Virat Kohli has acknowledged that facing spinners on a rank turner in Chennai was a unique challenge. The Indian skipper also expounded on how he changed his batting style to better counter England’s spinners in the second innings.
The batsman played two contrasting knocks in the second Test. After getting bamboozled and bowled by Moeen Ali's jaffa in the first innings, Virat Kohli came roaring back in the second. He didn’t let the batting failure affect him, and produced a gritty knock of 62 in the second innings, which was an exhibition of batting on turning tracks.
Virat Kohli conceded he enjoyed coming up with something different in the second innings and was proud of the instant changes he could make to his game. The elated captain said:
“It was indeed. I have taken a lot of pride in improving myself very quickly and correcting mistakes. That is probably something I haven’t done in the past. On a few occasions, I’ve been rigid.”
Virat Kohli was out playing an expansive cover drive in the first innings as Moeen Ali spun one that breached through the gate to hit the top of off-stump.
But Virat Kohli altered his batting style in the second essay, a strategy that worked wonders for him. The batsman consciously took his back foot outside the off stump to counter the turn and refrained from playing the cover drive at the start of his innings. Virat Kohli’s insistence on playing the ball close to his body also played to his strengths.
The result was a 96-run partnership with Ravichandran Ashwin, which formed the bedrock of India’s second innings total. Virat Kohli scored a rather slow 149-ball 62, but the way he altered his technique on a challenging track was mighty impressive.
“Now for me, if I make an error, I make sure in the very next innings, I iron it out. I understand I need to be batting out there in the middle as much as possible. That partnership with Ashwin was very very important for us. Almost 100 runs. I think he batted outstandingly well," beamed an elated Virat Kohli.
Virat Kohli attacked just 14% of the deliveries bowled to him in the second innings, which was way down from his usual average of 25%.
His false-shot percentage was also lower than the match average, with Virat Kohli admitted that staying in the middle was much more important than scoring runs at that point in the Test.
“Just decided in the second half that I’m not going to go after the runs too much. Not get too ahead of the game. I’m going to trust my defence that I can bat four sessions on this pitch. No problem at all. I’m going to trust my defence to get out of trouble,” said Virat Kohli.

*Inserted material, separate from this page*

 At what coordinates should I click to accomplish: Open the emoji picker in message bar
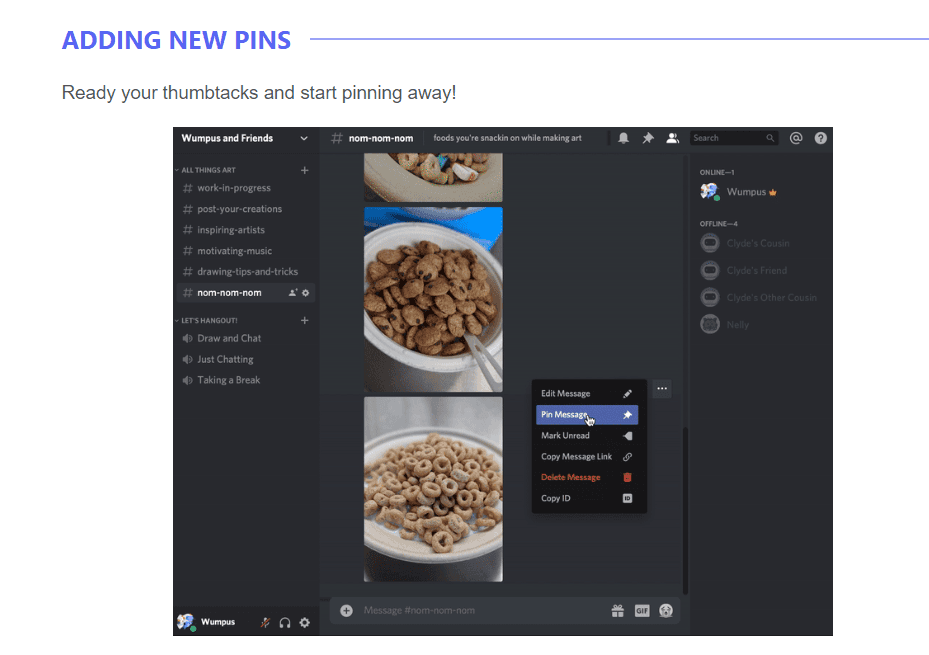666,610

Virat Kohli admits having fans back was an advantage
Apart from his batting masterclass, Virat Kohli was also at his best while marshaling his troops. The captain regularly motivated his players, as India kept the pressure on the English batsmen.

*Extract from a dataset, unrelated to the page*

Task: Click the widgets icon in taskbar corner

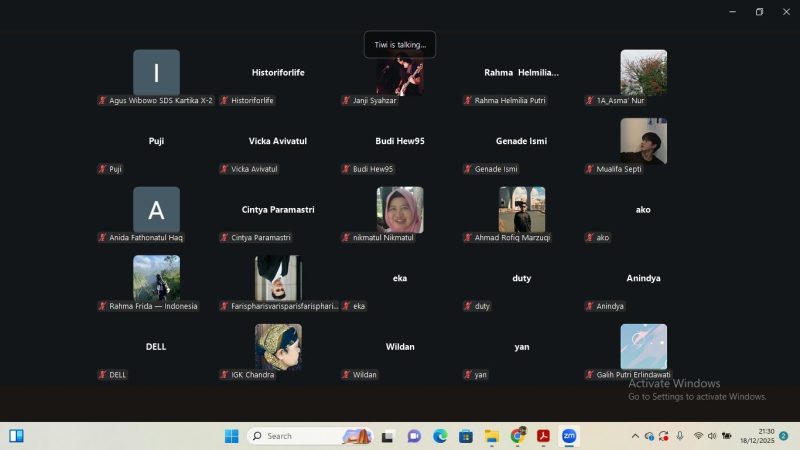Action: 16,436
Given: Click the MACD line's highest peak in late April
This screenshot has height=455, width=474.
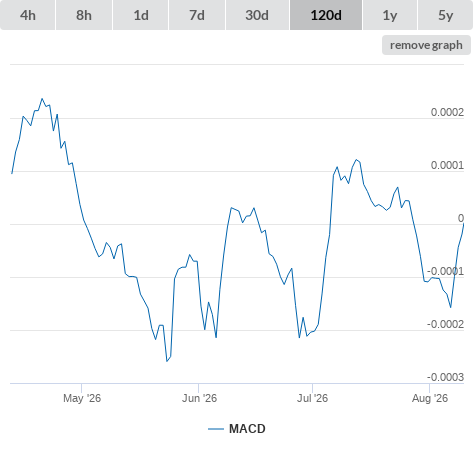Looking at the screenshot, I should [42, 99].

Virat Kohli also livened up the Chennai crowd on multiple occasions. After the game, he admitted that it was something he did on purpose to help his bowlers.

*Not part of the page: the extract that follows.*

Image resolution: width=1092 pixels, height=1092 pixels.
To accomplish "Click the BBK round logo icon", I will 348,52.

“Everyone knows the Chennai crowd is intelligent. They understand their cricket really well. For me, sometimes in moments of the game where a 15–20-minute period is important, where the bowler needs that support from the crowd, it is my responsibility as a captain to involve everyone. If I’m running into bowl in this heat, I want people to motivate me which can push people to do special things,” concluded the victorious Indian captain.